15. It’s not your fault you can’t deliver better results. There may be many reasons behind poor results but your boss needs to see you can distinguish that while it may not be your fault, it is still your responsibility. When you say it’s not your fault, you are avoiding accountability as well as any connection with the cause, results, and consequences of the situation. When you are aware of your respinsibilities you can make sure you do everything in your power to obtain the best results, including communicating with your team and supervisors as well as escalating problems you cannot fix yourself. That’s the only way to prove you really could not do more about something.
16. People don’t understand how you’re supposed to do your job. Nobody can tell you how you should do your job, right? If that’s the case, make sure you tell them how you think things need to be done. This is a conversation you need to be a part of. Speak up and then take in what they have to say about it. Playing the ‘nobody gets me’ card gets old fast.
17. You spend a lot of time on social media. Or browing the Internet just to get through the day. Maybe there’s nothing else to do? If that’s the case, you are clearly not needed.
18. You arrive late, leave early or take too long a lunch every other day. These are behaviors people notice and resent easily, unless these are accepted or encouraged by your company culture, and objectives are being met.
19. You need personal or sick days often. if you are constantly getting sick it’s important to find the cause. Get a physical and make sure there’s no serious underlying condition. Be aware that this may also be a sign that you are simply not happy and your body is reflecting that. Look into it and get help.
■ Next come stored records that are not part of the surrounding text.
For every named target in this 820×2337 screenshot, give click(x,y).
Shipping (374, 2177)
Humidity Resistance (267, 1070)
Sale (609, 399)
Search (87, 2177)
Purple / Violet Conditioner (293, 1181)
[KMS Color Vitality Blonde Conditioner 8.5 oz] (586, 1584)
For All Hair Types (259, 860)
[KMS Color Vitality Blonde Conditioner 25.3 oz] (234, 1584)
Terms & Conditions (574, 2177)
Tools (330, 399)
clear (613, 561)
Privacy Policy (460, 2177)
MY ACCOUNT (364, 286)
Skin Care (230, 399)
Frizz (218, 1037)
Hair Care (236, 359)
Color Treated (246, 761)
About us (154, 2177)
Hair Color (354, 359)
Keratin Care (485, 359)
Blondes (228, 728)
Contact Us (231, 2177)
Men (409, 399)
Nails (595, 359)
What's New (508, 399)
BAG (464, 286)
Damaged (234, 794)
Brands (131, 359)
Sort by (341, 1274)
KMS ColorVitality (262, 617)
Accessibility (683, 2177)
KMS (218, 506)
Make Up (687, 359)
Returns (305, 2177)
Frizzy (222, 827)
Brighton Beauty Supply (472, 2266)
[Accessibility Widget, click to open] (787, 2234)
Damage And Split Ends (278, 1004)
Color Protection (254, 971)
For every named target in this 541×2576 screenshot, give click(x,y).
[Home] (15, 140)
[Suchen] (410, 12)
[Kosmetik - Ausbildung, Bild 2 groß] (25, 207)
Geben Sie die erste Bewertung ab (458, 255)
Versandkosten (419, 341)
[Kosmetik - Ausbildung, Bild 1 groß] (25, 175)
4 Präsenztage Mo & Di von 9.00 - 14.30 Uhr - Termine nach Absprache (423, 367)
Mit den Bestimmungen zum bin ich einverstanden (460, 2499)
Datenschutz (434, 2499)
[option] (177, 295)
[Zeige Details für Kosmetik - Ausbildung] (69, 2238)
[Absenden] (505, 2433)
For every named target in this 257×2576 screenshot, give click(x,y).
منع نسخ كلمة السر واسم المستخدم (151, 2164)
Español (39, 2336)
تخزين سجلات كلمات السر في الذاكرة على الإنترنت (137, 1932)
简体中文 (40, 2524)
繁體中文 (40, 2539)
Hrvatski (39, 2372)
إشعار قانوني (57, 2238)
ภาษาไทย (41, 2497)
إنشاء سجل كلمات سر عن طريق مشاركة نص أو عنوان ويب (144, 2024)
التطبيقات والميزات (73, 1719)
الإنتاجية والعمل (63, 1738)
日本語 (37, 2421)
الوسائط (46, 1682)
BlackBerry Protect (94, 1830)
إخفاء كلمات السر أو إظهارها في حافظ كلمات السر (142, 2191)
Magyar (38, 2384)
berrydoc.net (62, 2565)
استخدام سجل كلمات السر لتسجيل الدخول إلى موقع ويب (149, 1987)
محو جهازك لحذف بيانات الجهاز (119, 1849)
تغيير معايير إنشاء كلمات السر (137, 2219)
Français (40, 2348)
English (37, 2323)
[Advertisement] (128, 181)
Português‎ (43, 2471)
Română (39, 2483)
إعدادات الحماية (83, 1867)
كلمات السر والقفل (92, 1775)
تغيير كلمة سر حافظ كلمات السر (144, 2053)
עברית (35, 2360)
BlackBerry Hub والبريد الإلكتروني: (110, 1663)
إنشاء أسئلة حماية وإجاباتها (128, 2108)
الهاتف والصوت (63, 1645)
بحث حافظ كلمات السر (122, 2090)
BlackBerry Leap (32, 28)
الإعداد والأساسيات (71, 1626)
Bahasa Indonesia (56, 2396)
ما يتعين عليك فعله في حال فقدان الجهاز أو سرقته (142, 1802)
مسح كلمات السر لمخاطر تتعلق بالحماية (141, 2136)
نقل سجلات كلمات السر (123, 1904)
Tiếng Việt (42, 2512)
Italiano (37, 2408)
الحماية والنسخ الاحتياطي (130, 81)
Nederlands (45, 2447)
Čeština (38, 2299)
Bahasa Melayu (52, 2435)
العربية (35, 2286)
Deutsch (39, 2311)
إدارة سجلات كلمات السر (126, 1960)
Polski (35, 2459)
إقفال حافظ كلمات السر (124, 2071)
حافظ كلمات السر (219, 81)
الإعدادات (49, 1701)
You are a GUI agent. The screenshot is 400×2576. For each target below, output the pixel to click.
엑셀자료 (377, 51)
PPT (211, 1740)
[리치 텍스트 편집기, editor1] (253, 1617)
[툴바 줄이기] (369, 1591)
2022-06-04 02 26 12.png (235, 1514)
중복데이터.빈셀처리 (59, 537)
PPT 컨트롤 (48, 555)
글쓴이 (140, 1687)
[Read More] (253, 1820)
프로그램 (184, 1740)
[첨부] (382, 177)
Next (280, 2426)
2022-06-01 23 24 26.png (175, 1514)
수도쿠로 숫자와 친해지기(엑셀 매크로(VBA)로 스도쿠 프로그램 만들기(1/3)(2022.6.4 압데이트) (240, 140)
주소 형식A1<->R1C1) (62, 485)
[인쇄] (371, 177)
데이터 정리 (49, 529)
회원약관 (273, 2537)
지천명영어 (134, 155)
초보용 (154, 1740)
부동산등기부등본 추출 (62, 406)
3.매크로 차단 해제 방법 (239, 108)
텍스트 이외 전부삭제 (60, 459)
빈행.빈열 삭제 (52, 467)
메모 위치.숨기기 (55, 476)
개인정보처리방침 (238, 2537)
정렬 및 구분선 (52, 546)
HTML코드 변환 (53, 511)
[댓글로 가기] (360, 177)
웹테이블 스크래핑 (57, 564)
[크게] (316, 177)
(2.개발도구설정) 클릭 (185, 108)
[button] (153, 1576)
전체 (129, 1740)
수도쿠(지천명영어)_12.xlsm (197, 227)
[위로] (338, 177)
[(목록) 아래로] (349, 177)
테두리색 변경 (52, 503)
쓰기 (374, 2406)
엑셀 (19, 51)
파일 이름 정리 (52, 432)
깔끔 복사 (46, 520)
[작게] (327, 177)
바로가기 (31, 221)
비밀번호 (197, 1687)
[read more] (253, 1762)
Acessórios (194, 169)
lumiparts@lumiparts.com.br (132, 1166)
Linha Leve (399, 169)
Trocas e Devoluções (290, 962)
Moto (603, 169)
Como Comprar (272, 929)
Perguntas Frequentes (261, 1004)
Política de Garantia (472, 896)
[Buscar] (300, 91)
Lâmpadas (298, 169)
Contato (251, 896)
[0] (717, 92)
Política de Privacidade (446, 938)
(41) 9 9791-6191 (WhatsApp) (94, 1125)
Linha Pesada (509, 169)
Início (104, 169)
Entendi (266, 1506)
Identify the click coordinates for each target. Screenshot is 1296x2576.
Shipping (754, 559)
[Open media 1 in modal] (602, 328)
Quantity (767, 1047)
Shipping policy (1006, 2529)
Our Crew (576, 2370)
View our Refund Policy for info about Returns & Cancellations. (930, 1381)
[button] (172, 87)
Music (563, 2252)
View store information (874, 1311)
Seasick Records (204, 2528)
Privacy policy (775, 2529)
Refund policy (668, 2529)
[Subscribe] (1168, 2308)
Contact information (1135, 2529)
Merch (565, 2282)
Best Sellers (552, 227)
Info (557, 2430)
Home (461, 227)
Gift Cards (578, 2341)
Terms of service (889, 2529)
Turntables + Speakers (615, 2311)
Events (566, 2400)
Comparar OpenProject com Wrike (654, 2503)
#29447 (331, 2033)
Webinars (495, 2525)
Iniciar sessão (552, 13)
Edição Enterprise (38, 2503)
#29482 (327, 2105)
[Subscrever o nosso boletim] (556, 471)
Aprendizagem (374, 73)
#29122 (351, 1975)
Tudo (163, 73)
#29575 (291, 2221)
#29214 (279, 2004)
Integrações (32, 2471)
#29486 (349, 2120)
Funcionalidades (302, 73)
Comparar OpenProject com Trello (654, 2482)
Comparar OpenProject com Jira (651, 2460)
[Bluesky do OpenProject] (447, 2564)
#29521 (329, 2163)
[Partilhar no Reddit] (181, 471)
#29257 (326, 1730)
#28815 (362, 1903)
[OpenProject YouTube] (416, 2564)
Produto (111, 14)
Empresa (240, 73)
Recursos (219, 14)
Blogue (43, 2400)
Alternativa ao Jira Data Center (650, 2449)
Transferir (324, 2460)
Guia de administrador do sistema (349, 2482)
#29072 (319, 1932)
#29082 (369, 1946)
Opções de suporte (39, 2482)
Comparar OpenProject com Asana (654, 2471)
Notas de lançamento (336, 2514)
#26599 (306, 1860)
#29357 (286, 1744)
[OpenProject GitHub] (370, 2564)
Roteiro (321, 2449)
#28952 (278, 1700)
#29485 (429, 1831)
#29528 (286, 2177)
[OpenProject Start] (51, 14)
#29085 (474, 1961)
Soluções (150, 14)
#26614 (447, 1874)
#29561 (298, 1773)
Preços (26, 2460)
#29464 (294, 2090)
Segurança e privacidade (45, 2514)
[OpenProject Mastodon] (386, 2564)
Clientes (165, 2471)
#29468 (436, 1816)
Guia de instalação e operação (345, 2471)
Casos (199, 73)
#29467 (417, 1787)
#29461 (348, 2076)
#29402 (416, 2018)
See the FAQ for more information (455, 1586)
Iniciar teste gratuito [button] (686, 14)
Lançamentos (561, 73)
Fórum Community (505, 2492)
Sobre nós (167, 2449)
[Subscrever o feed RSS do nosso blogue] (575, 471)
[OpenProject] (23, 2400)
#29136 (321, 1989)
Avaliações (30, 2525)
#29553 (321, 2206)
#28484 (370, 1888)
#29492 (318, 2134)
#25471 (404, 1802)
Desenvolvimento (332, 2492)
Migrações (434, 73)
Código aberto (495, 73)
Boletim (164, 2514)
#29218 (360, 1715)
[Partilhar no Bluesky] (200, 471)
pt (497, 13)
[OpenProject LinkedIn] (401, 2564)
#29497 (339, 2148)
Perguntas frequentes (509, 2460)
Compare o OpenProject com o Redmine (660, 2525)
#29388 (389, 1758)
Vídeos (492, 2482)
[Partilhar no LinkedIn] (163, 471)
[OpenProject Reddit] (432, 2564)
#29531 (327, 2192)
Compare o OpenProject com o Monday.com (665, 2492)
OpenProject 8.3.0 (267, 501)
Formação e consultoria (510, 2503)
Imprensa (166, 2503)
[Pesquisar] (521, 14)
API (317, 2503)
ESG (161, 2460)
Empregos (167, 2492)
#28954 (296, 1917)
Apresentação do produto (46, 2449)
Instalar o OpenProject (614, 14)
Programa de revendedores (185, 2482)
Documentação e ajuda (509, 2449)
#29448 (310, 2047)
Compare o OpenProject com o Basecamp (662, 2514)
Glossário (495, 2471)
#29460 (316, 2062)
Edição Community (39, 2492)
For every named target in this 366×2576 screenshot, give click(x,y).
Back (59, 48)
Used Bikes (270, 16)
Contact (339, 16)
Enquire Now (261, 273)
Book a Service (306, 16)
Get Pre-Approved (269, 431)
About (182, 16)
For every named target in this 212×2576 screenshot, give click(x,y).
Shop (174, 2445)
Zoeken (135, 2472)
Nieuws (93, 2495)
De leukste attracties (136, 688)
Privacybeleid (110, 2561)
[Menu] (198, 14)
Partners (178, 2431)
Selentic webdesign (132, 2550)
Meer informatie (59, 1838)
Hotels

20. You can’t state the purpose of the position you hold. Listing your daily tasks is not the same as stating the purpose of your job. Make sure you know why your position exists so you can deliver valuable results instead of making sure you show how busy you are.
Whatever it is you are going through, if you are unhappy with your job, it is your responsibility to take action. You may not always be able to change things around but you can always try.